**What you should do**
Begin at the entry that has "http://www.glasswings.com.au/ (144, 1325)" and stop after the last entry. Give those entries again with "Mailing lists" changed to "Email lists" and everything else left as it is.

[Source records start]

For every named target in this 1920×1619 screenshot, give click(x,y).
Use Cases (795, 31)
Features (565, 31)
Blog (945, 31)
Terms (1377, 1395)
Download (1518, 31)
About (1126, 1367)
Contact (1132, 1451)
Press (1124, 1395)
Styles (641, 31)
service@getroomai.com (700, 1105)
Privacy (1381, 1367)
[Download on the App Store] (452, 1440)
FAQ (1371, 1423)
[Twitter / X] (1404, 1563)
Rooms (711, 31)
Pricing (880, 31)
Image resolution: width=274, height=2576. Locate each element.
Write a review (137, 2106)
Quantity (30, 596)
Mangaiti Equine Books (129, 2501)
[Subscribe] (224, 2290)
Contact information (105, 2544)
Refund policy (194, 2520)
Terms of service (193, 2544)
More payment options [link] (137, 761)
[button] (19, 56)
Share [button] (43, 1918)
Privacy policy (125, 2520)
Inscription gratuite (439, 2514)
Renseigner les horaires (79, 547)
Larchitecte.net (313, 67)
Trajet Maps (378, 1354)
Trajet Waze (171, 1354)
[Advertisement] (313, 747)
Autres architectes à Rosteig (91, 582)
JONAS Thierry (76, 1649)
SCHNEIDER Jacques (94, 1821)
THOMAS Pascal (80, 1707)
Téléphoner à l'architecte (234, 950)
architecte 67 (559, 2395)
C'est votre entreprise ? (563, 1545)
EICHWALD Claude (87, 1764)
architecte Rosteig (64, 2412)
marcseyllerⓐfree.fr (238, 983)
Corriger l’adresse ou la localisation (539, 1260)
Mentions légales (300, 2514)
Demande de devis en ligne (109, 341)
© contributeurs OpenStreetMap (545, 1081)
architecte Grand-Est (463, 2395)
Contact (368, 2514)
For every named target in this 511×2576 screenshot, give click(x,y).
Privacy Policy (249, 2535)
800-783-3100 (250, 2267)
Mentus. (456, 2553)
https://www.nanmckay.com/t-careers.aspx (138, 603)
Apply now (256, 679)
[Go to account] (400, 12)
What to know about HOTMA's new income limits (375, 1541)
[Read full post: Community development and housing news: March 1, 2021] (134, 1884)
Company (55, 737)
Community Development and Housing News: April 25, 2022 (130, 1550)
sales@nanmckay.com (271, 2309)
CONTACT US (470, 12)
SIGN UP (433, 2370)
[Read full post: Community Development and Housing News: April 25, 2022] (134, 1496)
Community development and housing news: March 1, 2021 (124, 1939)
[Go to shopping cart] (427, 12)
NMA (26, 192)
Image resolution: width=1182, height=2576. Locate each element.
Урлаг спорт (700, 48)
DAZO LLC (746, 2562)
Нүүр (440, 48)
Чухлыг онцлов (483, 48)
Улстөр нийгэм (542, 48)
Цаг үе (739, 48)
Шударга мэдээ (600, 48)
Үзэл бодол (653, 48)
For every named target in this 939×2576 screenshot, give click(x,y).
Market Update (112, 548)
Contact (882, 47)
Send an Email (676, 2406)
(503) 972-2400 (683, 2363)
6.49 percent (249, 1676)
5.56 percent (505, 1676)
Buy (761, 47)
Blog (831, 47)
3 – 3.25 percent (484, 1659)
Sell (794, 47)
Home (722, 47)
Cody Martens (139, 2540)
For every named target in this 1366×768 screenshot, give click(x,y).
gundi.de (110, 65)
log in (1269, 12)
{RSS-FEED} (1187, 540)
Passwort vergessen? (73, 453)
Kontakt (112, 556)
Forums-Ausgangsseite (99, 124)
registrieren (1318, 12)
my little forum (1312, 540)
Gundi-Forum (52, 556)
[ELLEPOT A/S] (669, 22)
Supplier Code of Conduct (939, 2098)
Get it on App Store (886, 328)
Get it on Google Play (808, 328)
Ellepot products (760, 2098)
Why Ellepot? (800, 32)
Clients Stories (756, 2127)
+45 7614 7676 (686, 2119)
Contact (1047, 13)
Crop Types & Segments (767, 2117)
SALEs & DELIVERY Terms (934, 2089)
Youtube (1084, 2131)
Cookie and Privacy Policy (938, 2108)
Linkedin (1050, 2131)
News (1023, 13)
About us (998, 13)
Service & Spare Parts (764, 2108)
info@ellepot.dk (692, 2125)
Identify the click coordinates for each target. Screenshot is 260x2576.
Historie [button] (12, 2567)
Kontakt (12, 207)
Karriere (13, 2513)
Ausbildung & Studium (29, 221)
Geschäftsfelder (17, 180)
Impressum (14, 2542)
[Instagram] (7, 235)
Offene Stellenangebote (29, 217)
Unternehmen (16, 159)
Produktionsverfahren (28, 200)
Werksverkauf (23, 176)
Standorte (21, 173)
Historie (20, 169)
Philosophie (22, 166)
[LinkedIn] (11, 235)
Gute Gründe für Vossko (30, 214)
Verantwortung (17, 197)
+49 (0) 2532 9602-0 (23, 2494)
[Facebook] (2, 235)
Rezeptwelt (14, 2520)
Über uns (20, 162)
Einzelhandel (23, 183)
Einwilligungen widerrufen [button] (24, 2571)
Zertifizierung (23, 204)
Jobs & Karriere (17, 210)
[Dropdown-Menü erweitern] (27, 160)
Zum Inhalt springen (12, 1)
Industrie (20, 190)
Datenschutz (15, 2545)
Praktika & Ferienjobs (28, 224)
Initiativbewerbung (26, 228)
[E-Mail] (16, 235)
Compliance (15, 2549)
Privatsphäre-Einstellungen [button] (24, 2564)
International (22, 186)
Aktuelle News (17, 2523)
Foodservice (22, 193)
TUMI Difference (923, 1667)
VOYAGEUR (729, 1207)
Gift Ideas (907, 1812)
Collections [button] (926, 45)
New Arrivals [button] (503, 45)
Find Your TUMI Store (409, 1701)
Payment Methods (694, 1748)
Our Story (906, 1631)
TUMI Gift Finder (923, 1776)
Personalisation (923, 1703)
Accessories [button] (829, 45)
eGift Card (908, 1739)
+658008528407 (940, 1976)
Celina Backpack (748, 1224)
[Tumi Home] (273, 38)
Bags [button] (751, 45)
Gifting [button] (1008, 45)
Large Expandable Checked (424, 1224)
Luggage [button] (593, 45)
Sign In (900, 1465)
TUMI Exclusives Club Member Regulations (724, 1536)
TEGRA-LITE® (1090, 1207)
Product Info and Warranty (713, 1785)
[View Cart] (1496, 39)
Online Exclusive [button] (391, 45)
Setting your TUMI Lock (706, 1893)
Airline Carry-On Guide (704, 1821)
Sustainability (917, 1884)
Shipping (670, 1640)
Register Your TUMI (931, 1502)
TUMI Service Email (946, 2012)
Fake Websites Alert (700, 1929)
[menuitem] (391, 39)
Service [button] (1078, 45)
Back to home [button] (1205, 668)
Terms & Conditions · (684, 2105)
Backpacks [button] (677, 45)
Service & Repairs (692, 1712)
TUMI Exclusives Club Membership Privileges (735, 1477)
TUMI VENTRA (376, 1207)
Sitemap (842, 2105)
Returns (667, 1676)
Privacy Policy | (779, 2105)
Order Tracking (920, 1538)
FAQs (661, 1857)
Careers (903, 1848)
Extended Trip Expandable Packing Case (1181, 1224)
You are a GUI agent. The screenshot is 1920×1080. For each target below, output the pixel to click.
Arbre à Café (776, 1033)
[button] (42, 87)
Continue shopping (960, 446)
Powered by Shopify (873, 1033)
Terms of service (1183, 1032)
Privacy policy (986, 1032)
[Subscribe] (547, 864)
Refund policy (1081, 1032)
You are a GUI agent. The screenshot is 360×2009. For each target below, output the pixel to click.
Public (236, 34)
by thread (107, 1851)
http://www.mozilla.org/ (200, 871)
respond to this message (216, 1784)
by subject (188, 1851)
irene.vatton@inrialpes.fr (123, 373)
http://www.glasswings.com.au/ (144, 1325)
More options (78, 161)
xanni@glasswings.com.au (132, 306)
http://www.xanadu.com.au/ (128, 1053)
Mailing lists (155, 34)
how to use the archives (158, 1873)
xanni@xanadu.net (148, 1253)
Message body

[Source records end]

**Task result**
http://www.glasswings.com.au/ (144, 1325)
More options (78, 161)
xanni@glasswings.com.au (132, 306)
http://www.xanadu.com.au/ (128, 1053)
Email lists (155, 34)
how to use the archives (158, 1873)
xanni@xanadu.net (148, 1253)
Message body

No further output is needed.